2. Is the allocated memory completely contiguous?

3. Is it true that only one call, free(array) , is needed to free the whole 2D structure? I read this somewhere - can't remember where - and it seems to work for me, but I'd like to understand why.

Answer 1

(1) Is the entire structure allocated on the heap? Or is this actually a bunch of pointers (on the stack) pointing to arrays on the heap..?

The entire structure (everything that malloc allocates) is on the heap.

(2) Is the allocated memory completely contiguous?

Yes, malloc allocates a contiguous region of storage.

(3) Is it true that only one call, free(array), is needed to free the whole 2D structure? I read this somewhere - can't remember where - and it seems to work for me, but I'd like to understand why.

Yes, it's true. As to the why of it, why would it be any other way? You allocate a single region of storage using malloc , and free is used to de-allocate a single region of storage that was returned by a prior malloc .

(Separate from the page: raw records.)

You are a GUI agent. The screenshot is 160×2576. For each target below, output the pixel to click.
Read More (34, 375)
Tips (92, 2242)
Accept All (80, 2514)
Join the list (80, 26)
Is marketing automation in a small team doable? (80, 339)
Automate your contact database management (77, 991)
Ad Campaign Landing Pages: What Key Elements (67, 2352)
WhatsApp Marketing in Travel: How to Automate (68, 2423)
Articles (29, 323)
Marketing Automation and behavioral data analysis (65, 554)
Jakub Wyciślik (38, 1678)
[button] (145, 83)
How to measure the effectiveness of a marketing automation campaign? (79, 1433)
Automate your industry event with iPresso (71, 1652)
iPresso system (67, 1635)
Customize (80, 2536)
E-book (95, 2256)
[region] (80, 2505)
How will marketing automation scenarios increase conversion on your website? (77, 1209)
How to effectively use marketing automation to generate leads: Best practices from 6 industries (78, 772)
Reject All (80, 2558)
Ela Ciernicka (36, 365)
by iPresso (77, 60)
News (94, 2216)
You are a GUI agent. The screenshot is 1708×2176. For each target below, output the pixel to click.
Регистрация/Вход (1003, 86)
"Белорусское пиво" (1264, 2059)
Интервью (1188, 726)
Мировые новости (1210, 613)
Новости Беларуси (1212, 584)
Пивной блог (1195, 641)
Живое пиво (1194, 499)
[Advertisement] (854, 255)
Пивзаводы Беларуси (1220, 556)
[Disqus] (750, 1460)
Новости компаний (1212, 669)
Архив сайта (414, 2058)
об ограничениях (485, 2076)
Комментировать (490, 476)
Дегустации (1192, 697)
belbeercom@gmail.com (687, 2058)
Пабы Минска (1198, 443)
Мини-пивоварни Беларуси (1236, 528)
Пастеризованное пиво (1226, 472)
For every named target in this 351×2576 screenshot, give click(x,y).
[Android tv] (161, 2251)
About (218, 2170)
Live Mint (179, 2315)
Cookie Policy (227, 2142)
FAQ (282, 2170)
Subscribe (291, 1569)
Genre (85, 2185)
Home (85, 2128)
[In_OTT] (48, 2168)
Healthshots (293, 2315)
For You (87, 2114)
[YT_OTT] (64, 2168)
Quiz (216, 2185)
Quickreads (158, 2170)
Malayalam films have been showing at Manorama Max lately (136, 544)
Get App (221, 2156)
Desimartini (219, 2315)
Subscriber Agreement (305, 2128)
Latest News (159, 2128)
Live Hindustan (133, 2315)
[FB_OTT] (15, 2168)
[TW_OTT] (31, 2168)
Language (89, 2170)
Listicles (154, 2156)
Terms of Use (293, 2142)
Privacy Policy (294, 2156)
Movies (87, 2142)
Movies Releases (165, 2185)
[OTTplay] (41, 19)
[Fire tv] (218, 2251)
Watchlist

I suspect you're confused by the declaration type, though you don't mention it:

int (*array)[cols]

This means that the array variable becomes a single pointer (which is itself allocated on the stack) to an array-of- int with cols elements (which is allocated on the heap due to the use of malloc ). Compare this to the more common:

int *array[cols] 

... which instead declares a 1-dimensional array of pointers (where the array itself will be on the stack). You might use this latter to create an array-of-pointers-to-arrays, by storing a pointer to a series of arrays in each element (arrays which you would indeed have to allocate and free individually!). This kind of construction can be used in a similar way to a 2D array, but is not really the same thing.

Remember also that a pointer in C can always point at an array. So, even though the first declaration declares a pointer to a 1-dimensional array, it can be used to point at an array of such arrays, ie a 2-dimensional array as you wanted. And indeed, the malloc call allocates storage for such an array:

malloc(rows * sizeof *array);

here, sizeof *array is the size in bytes of a (single) 1D array with cols elements. When multiplied by the number of rows, it yields the storage requirement of a 2D array with size rows × cols .

Answer 2

C does not do hidden memory allocation. The type in the question can be used as a true 2D array. Actually it is a "pointer to array[ cols ] of int ".

OTOH, something like int *array[cols] (note the missing parenthesis) is not a 2D array, but an "array of pointers to int ". Yet even here you have to malloc the array and each row explicitly!

And for every malloc you need a corresponding free .

Note that the C standard does not require a heap, stack or any other specific management structure. This is left to the implementation. However, most hosted environments (ie full-sized run-time) use something like a heap.

Remember to check the result of malloc and handle allocation failure appropriately.